The assessment of value is correct, though: automation improves efficiency, productivity, flexibility, error reduction and workforce availability.
As we stand on the brink of significant advances in automation and its affordability, ERP is the backbone of deployment.
6. The integration of ERP and tax becomes more critical
Many businesses have had to rely on government support during lockdowns.
Deloitte reports: “The reality is that, since the start of this crisis, the tax function has become a cash generator for many enterprises; indeed, in some organisations, tax has been the only source of cash while operations remained closed.

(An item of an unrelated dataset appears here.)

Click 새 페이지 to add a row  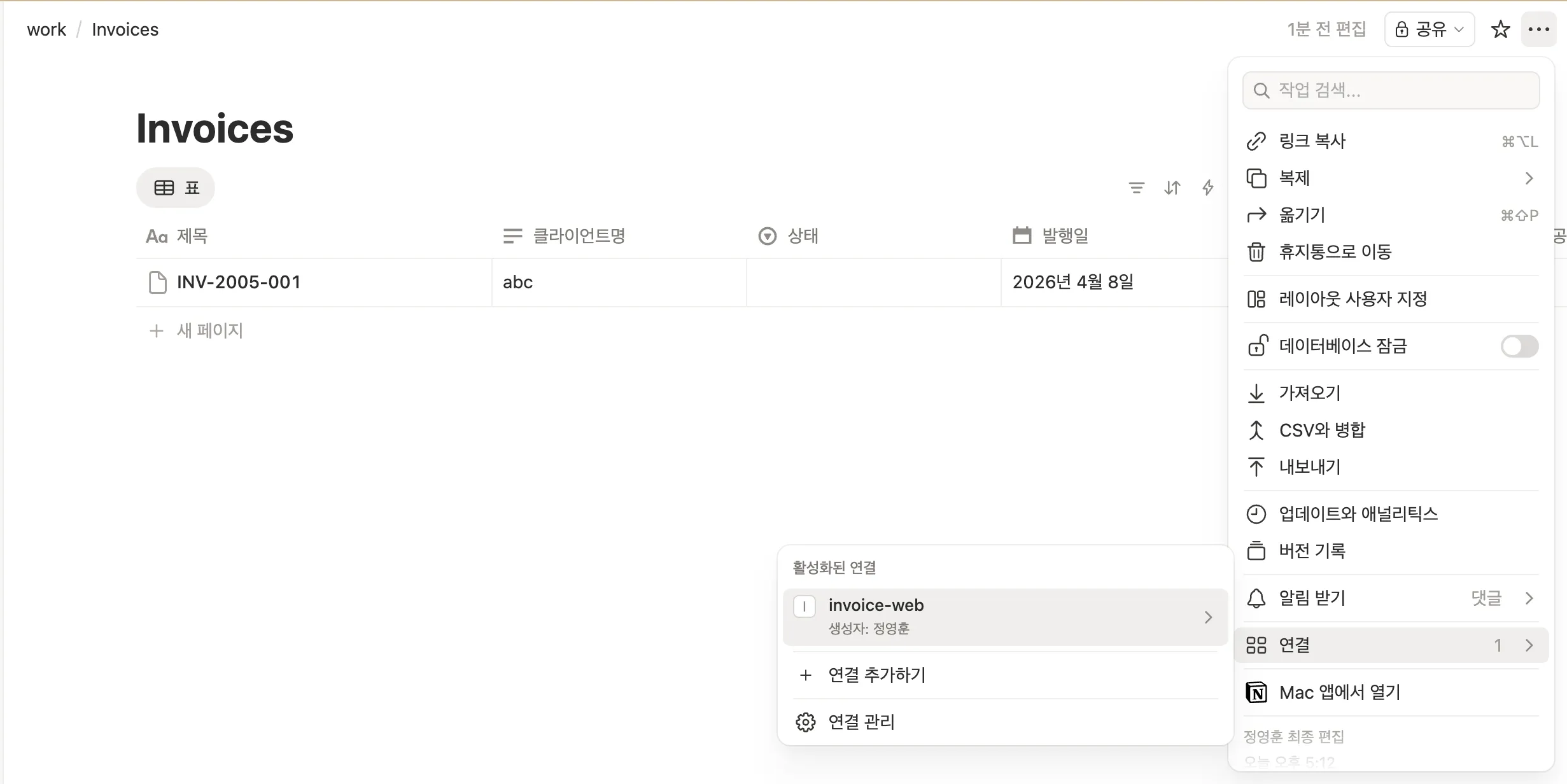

“The pandemic also demonstrated the benefits of integrating the tax function into organization-wide ERP.
“To chart a path forward, leaders have needed tax to develop and articulate the tax implications of a range of different scenarios – and many tax functions have floundered to get timely access to the enterprise and tax data necessary to run those sophisticated scenarios.”
As we move towards a more interventionist era, where tax and governmental regimes increasingly impact on business, ERP will become ever more critical for CFOs.
In short, ERP is everywhere…
But don’t trust us – we’ll give the final word to economists, the Institute of Fiscal Studies:
“Enterprise resource planning software has a role to play in helping:
- Identify the slowdown as it begins, and model the impact it has on your business so we can start to take corrective measures
- Maximize revenue where we can, while reducing cost
- Make a business case for process improvements and investments to strengthen the business for the long term
- Communicate expediently with customers and suppliers to ensure demand and supply signals are received
- Identify the signs of impending recovery so you can begin to ramp up and get a product to market faster than your competitor
“Now is the time to leverage the project management capabilities of ERP to manage as intelligently and courageously as possible.”